Energy of the acceptor and donor levels of Cr in ZnTe and confinement energies in the CdTe QDs. Blue arrows are possible optical transitions.

Figure 6

Calculated energy levels of the exciton as a function of the position of a charge +e or −e localized in the ZnTe barrier near the QD. The evolution of the emission energy is presented as a function of the in plane distance $\rho$ for different fixed values of $z$ ($z=0\mathrm{nm},z=1.5\mathrm{nm},z=3\mathrm{nm}$, and $z=4.5\mathrm{nm}$). The distances $\rho$ and $z$ are measured from the center of the QD. The size of the QD is ${\mathrm{l}}_z=2.5\mathrm{nm}$ and $2{\mathrm{l}}_{\rho }=10\mathrm{nm}$ (see Appendix for a detailed description of the confinement potential).

Figure 7

(a) Applied bias voltage dependence of the PL of the exciton in the reference Cr-doped QD (QD1).
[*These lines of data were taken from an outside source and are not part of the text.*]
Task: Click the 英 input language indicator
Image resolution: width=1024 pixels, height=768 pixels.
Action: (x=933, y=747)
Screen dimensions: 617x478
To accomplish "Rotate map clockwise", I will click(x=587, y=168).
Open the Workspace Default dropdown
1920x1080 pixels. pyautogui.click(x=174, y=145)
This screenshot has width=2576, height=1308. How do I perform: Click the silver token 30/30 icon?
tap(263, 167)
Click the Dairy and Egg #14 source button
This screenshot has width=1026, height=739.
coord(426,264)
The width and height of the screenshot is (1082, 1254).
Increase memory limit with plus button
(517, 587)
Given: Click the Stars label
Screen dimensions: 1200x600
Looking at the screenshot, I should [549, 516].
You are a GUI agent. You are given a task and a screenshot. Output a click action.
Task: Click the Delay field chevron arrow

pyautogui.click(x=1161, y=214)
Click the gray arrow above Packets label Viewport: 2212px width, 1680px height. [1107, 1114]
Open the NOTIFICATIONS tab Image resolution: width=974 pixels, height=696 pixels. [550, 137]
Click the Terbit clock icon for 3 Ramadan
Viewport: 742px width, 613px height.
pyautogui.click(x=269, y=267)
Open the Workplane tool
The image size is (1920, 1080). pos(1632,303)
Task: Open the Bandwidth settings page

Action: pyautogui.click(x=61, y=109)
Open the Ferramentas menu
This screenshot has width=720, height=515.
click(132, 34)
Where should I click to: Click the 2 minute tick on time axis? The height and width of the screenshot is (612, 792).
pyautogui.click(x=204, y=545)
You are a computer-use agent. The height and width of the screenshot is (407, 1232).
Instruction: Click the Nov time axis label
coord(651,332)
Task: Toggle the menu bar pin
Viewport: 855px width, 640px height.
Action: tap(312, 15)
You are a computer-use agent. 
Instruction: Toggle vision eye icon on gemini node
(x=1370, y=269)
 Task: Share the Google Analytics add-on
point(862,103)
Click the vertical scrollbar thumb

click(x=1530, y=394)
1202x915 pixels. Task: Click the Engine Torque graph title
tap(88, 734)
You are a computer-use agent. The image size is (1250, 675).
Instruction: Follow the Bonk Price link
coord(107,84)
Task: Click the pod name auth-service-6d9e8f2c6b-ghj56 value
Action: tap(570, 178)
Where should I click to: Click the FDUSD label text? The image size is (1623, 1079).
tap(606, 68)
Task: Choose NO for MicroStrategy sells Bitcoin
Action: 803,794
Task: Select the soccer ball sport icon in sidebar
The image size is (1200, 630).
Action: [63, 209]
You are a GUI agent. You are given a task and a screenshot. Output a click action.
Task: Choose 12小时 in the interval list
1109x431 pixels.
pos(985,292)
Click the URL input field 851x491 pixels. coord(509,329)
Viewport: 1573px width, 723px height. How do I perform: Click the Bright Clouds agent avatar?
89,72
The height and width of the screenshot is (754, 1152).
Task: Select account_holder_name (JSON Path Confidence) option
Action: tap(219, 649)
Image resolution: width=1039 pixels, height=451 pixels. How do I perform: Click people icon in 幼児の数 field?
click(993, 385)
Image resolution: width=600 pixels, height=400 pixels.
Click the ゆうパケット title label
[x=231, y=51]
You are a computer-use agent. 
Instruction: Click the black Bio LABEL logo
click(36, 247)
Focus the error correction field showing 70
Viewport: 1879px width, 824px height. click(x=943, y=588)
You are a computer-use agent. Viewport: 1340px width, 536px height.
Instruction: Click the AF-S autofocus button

The inset shows the voltage dependence of the exchange induced overall splitting of the exciton. (b) Applied voltage dependence of the emission of the positively charged exciton in QD6. (c) Applied voltage dependence of the emission of X, ${\mathrm{X}}^{+}$, and ${\mathrm{X}}_2$ in QD7.

Figure 8

(a) PL of the positively charged exciton in QD5 for a resonant (res.) excitation on an excited state alone (red), a weak excitation at 532 nm (n. res.) with $P_{\text{n.res.}}=15\mu \text{W}$ (green) and a combined resonant and nonresonant excitation (blue). (b) Dependence of the intensity distribution of the positively charged exciton in QD5 for a fixed resonant excitation and variable nonresonant excitation $P_{\text{n.res.}}$. (c) Intensity distribution on the three PL lines of the positively charged exciton (HE: high energy, LE: low energy, C: central) in QD5 as a function of the resonant excitation intensity. The black line is a linear fit. (d) Intensity distribution in the PL of the charged exciton as a function of the applied bias voltage.